POPULATION-BASED EYE SCREENING STUDY PUBLISHED IN THE LANCET

Jun 2019–Zambia, a lower-middle income country, is ranked 159th by International Monetary Fund in terms of gross domestic product per capita in 2018. Like most countries which are resource constrained, most of its available healthcare capabilities are directed at tackling communicable diseases. Zambia has only 3 ophthalmologists per million population, compared to 80 per million for a developed country.

In collaboration with a Zambian team, a validation exercise of SELENA+, an artificial intelligence system to screen for retinal diseases developed jointly by Singapore Eye Research Institute (SERI) and National University Singapore – School of Computing (NUS-SOC) was conducted in Copperbelt province of Zambia. A sample size of 4,504 fundus images taken from 1,574 Zambians was used for this study.
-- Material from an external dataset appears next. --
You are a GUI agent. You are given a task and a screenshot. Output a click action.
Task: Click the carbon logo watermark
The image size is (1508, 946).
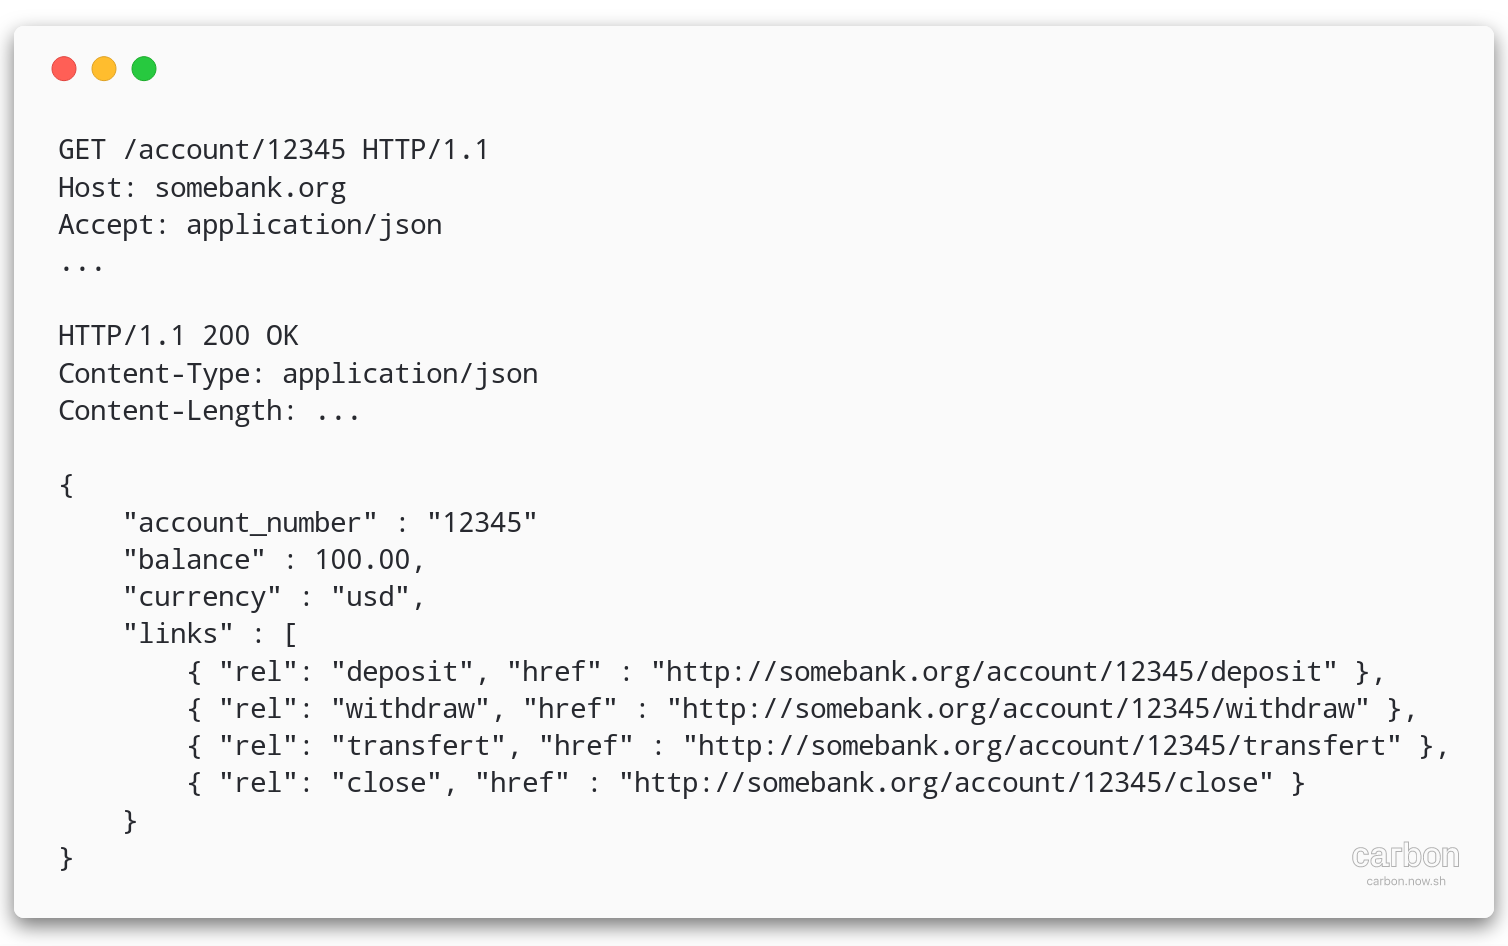click(1405, 856)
This study sought to gauge the SELENA+ grading accuracy within a selected African population. The validation exercise showed similar outcomes for both SELENA+ and trained human graders(as shown in the table below) from Singapore Ocular Reading Centre (SORC).

AUC (95% CI) Sensitivity (95% CI) Specificity (95% CI)
Referable Diabetic Retinopathy 0·973
(0·969–0·978)
92·25%
(90·10–94·12)
89·04%
(87·85–90·28)
Vision Threatening Diabetic Retinopathy 0·934
(0·924–0·944)
99·42%
(99·15–99·68)
-*
Diabetic Macular Oedema 0·942
(0·933–0·952)
97·19%
(96·61–97·77)
-*

* The model was designed to identify referable diabetic retinopathy, hence specificities are not reported for vision-threatening diabetic retinopathy and diabetic macular oedema.

From this, we can interpret that our AI system shows clinically acceptable performance in detecting diabetic retinopathy, vision-threatening diabetic retinopathy and diabetic macular odema in population-based diabetic retinopathy screening. This shows the potential application and adoption of such AI technology in an under-resourced African population to reduce the incidence of preventable blindness, even when the model is trained in a different population.